- [OBJECTIVES]:
**A)** Reproduce the passage on precipitation image similarity word for word, covering everything from "Flood processes are" down to "as the precipitation center.".
**B)** Write the next part of the passage on precipitation image similarity, beginning after its final line.

━━━━━ DOCUMENT PASSAGE

Figure 3 shows the precipitation distribution matrix after blocking operation for the precipitation image.

Let R_{(a, b)} be one of the blocks around R_{(i, j)} in image B, where a ∈ {i − 1, i, i + 1}, b ∈ {j − 1, j, j + 1}. Let D_{AB(i, j)} be the distance between elements in the i^th row and the j^th column of precipitation distribution matrix R_A and R_B, which can be calculated using the method shown in Figure 4. If the distance between R_{A(i, j)} and R_{B(i, j)}, denoted as D₁, is smaller than that between R_{A(i, j)} and R_{B(a, b)} (a ∈ {i − 1, i, i + 1}, b ∈ {j − 1, j, j + 1}), denoted as D₂, D_{AB(i, j)} can be represented by D₁, else D_{AB(i, j)} is represented by the mean of D₁ and D₂.

Thus, the distance of the precipitation distributions of two precipitation images, defined as D_R, can be calculated as follows:

\begin{matrix} D_{R} = \sum_{i = 1}^{m} \sum_{j = 1}^{n} D_{A B (i, j)} \end{matrix}

(7)

3.1.3. Precipitation Center

Flood processes are largely influenced by the precipitation center. When the precipitation center is located upstream of the watershed, the long distance to the watershed section leads to a long lag time for the flood peak and presents a short and plump flood process. Meanwhile, when the precipitation center is located downstream, the short distance to the watershed section will make it a short lag time for the flood peak and form a sharp and thin flood hydrograph. Hence, it is important to take the precipitation center as a major feature in the precipitation image similarity research. Combined with the actual precipitation situation and image similarity retrieval requirements, take the block with the maximum precipitation in the precipitation image after being divided into blocks as the precipitation center.

Let P_{(i, j)} be the maximum precipitation of the blocks in the precipitation image, then the precipitation center C_{(i, j)} could be the block at the i^th row and the j^th column. Let C_{(i₁, j₁)} and C_{(i₂, j₂)} be the precipitation centers of two precipitation images. The Euclidean distance D_c is defined as the difference between the two precipitation centers, which can be calculated as follows:

\begin{matrix} D_{C} = \sqrt{(i_{1} - i_{2})^{2} + {(j_{1} - j_{2})}^{2}} \end{matrix}

(8)

3.2. Image Similarity Search Based on NDCG-IPSO

The precipitation image has different features. Hence, it may lose other feature information and reduce the accuracy of similarity retrieval if it applies a single feature to represent and measure the similarity of the precipitation image. Therefore, how to fuse the distances of the multiple features to represent the comprehensive distance between two precipitation images is becoming a necessary and urgent task. Given two precipitation images A and B, let D_P, D_R, and D_C represent the regional precipitation distance, precipitation distribution distance, and precipitation center distance between two images, respectively, the fusion distance D between two images A and B can be calculated as follows:

D = γ_{1} D_{P} + γ_{2} D_{R} + γ_{3} D_{C}

(9)

━━━━━━━━━━
━━━━━ DATASET RECORDS

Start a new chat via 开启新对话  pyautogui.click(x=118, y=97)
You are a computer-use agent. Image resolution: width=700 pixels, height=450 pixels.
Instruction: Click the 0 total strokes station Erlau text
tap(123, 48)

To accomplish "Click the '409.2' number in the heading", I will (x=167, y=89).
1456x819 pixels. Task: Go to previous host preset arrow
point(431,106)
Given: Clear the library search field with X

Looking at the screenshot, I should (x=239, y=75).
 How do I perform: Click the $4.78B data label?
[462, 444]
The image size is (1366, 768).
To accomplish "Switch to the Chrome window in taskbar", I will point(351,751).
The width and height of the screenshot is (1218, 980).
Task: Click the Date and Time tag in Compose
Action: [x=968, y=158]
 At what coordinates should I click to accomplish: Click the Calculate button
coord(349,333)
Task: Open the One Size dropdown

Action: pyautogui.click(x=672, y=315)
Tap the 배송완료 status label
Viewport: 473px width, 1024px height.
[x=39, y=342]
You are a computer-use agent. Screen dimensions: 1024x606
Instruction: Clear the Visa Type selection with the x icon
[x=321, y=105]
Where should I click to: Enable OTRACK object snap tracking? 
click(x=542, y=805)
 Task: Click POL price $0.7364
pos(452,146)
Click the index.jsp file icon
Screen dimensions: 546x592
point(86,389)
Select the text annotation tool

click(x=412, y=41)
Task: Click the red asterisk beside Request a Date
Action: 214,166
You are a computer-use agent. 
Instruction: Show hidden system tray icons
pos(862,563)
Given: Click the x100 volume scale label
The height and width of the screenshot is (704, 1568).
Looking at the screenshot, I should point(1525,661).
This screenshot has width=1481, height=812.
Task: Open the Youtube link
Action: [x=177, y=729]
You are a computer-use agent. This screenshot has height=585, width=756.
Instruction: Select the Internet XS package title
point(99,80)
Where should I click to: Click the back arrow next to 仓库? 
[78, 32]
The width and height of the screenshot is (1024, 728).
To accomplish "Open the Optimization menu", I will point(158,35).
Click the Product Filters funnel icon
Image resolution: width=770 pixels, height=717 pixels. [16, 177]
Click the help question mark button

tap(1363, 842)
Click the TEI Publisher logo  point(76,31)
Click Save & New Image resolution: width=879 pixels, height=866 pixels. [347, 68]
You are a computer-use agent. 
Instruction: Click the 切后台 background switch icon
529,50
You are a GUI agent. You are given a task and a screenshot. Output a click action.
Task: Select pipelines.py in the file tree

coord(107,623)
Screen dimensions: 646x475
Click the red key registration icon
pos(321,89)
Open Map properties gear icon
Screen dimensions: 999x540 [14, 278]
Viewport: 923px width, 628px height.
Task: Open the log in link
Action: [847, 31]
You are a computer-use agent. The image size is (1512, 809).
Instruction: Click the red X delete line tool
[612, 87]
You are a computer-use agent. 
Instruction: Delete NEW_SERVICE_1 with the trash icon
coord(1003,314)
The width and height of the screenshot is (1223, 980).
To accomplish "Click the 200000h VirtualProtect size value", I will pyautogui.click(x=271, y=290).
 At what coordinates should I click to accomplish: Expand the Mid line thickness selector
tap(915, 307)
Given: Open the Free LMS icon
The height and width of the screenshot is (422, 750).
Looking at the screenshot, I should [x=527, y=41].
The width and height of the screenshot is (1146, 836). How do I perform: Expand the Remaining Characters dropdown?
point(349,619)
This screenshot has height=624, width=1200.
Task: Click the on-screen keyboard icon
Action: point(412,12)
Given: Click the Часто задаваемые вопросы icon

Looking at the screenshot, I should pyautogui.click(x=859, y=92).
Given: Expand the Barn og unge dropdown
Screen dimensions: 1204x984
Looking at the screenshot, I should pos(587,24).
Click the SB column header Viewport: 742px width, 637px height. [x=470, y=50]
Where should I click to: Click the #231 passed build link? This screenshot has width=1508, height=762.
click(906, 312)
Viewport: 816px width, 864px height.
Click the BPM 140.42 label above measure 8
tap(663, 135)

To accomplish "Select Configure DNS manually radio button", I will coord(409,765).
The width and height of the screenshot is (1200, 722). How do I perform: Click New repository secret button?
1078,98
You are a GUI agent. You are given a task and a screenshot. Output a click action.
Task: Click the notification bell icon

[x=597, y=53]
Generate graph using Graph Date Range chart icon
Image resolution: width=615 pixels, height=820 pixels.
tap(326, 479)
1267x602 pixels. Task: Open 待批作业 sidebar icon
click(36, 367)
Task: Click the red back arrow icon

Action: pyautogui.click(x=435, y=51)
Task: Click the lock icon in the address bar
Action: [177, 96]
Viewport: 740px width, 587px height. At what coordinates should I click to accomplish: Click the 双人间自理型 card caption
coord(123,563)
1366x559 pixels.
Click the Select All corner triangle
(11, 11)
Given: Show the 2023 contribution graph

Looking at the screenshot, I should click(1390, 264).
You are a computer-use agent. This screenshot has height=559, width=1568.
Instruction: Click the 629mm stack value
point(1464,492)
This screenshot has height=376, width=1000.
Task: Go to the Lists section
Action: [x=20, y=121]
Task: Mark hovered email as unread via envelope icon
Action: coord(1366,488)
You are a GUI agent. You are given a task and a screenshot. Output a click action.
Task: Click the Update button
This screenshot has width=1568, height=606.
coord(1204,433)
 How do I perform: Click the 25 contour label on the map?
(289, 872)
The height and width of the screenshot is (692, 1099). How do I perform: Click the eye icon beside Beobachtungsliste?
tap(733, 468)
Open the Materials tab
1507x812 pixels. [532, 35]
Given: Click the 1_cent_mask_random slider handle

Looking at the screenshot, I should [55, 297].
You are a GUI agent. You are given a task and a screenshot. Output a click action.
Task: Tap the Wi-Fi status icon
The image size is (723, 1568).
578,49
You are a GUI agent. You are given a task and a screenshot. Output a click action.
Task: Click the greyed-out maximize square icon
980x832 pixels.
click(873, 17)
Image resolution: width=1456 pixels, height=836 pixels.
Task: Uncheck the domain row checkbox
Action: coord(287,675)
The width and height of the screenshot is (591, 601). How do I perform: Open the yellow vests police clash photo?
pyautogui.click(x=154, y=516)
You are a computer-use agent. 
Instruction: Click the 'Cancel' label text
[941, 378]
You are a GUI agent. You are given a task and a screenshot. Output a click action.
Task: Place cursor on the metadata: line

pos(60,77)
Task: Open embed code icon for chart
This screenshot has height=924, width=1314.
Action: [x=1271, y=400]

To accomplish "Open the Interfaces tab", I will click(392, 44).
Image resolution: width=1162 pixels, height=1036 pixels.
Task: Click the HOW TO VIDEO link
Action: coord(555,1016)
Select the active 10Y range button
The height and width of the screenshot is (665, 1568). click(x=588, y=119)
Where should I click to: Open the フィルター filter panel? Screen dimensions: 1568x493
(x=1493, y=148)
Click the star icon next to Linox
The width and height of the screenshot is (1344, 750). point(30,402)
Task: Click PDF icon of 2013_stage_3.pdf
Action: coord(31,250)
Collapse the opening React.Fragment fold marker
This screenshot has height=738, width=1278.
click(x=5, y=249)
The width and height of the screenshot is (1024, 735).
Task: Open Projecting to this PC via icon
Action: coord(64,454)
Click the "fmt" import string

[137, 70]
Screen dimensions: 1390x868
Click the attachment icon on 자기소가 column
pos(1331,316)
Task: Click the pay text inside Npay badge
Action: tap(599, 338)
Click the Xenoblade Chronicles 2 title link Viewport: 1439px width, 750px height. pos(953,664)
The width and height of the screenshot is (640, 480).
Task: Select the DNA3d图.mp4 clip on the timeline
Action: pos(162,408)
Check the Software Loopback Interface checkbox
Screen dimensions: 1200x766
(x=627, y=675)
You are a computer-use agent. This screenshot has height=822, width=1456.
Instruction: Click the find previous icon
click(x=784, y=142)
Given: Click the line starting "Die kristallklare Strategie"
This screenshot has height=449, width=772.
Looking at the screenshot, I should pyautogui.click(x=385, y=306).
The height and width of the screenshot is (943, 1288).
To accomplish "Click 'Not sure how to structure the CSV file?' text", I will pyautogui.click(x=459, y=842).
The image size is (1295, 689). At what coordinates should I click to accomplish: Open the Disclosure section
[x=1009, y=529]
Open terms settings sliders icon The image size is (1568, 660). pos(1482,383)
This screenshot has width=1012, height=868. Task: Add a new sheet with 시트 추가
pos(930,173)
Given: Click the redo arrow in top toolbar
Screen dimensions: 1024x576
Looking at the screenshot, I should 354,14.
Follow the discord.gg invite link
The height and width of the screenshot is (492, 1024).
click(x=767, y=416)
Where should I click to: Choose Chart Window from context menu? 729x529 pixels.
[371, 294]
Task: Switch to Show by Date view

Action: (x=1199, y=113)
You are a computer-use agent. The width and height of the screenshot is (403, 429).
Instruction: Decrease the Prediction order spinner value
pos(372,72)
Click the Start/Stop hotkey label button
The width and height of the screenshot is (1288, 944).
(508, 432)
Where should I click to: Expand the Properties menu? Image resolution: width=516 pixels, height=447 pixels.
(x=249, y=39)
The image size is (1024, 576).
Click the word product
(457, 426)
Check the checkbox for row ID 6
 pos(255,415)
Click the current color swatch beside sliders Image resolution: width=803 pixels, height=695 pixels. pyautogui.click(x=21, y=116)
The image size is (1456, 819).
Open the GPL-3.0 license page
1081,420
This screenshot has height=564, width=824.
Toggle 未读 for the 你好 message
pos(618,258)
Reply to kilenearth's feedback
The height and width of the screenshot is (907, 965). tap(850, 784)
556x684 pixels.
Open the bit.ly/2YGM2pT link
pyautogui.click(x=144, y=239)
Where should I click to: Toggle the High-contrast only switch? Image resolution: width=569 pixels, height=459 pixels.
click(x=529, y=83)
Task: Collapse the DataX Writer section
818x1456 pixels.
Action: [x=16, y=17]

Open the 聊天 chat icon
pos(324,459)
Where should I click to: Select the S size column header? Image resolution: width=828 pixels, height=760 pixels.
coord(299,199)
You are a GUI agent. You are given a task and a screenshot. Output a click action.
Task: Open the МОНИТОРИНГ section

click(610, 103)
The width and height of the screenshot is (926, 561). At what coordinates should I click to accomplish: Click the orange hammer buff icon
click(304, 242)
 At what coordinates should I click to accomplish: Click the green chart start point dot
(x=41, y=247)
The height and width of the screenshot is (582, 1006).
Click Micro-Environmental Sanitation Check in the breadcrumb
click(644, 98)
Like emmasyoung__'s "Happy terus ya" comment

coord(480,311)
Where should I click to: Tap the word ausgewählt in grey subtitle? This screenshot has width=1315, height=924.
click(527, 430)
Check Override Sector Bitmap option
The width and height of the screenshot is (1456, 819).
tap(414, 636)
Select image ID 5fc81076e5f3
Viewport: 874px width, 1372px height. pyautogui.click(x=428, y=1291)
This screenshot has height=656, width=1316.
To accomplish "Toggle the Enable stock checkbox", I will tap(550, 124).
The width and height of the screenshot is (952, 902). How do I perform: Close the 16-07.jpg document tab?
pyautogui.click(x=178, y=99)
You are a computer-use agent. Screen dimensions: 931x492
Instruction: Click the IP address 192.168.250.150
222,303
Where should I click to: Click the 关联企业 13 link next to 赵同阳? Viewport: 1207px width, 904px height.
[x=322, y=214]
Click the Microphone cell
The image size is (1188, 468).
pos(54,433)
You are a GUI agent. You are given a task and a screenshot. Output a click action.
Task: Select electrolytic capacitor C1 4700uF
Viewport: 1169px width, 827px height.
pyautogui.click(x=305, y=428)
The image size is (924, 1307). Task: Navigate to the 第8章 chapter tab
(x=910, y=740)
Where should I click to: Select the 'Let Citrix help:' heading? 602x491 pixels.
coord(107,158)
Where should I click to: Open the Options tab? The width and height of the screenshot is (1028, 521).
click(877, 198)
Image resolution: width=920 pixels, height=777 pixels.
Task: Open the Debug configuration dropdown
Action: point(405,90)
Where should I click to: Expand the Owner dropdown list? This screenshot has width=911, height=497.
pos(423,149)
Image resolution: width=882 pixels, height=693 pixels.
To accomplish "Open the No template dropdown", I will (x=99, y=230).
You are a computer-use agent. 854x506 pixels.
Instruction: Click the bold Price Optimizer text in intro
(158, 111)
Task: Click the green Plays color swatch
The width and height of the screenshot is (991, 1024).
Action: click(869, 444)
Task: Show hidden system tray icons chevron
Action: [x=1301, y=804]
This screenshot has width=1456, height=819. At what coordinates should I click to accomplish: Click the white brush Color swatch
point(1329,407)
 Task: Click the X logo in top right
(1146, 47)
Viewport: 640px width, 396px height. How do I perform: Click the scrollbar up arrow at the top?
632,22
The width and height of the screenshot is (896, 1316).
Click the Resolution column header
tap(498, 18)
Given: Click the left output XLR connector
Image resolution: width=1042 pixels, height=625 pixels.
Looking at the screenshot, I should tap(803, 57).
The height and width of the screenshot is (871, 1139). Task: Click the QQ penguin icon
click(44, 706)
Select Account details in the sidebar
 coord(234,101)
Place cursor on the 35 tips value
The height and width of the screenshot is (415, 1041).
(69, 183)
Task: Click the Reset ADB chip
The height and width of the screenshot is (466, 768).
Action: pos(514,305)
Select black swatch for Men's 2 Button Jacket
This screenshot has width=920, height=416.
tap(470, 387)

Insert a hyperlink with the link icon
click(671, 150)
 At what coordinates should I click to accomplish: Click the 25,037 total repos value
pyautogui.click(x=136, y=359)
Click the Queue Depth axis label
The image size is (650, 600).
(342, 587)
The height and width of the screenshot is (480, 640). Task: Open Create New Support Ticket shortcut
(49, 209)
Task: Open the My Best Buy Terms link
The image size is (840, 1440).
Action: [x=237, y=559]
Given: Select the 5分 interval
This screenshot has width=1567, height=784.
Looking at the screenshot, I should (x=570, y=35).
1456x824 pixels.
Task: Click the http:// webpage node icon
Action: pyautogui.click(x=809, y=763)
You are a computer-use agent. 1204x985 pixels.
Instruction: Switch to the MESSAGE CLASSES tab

━━━━━━━━━━

- [TASK RESPONSES]:
**A)**
Flood processes are largely influenced by the precipitation center. When the precipitation center is located upstream of the watershed, the long distance to the watershed section leads to a long lag time for the flood peak and presents a short and plump flood process. Meanwhile, when the precipitation center is located downstream, the short distance to the watershed section will make it a short lag time for the flood peak and form a sharp and thin flood hydrograph. Hence, it is important to take the precipitation center as a major feature in the precipitation image similarity research. Combined with the actual precipitation situation and image similarity retrieval requirements, take the block with the maximum precipitation in the precipitation image after being divided into blocks as the precipitation center.

**B)**
where γ₁, γ_2, and γ₃ are undetermined coefficient weights for the distance of regional precipitation, precipitation distribution, and precipitation center.

There are three kinds of methods namely the subjective weight method, objective weight method, and subjective-objective comprehensive weight method, to determine the undetermined coefficient. Subjective weighting relies on expert’s experiential knowledge, leading to subjectivity and variability. Objective weighting depends on the problem domain and sample data, but its results are poorly interpretable with low persuasiveness. Integration weighting methods can combine subjective and objective features, compensating for the shortcomings of both approaches [25].

The NDCG-IPSO is a new subjective–objective comprehensive weight method proposed to improve the efficiency of precipitation image similarity searches, which uses IPSO to adjust the weight of multiple indicators to make the evaluation results close to the evaluation results by experts based on subjective experience, and then applies the NDCG as indicators to evaluate the image search results weighted by multiple features. The process of the NDCG-IPSO is shown in Figure 5. The method combines the advantages of the objective weighting method and the subjective weighting method and makes the weighting result meet the requirements in the way of fitting and approximation.

3.2.1. Evaluation Metrics

NDCG is used as the metric to evaluate the image search results weighted by multiple features, representing the normalized value of the discounted cumulative gain [26]. Suppose a batch similarity search task is for E₁, E₂, …, E_n. The search result for E₁ is e_i₁, e_i₂, …, e_ik. Each e_ij in the results is another entity that the search system considers to be similar to the entity E_i, which has a real score of similarity degree with E_i. The cumulative gain of the K term before the search result of entity E_i is defined as CG_i@K, which can be calculated as follows:

\begin{matrix} C G_{i} @ K = \sum_{j = 1}^{K} r e l_{i j} \end{matrix}

(10)

DCG discounts the gain of the lower-ranked items to have a significant influence on the gain for the top-ranked items in the search result list. The cumulative loss gain of K term before entity E_i search result DCG@K is calculated as follows:

\begin{matrix} D C G_{i} @ K = \sum_{j = 1}^{K} \frac{r e l_{i j}}{\log_{2} (j + 1)} \end{matrix}

(11)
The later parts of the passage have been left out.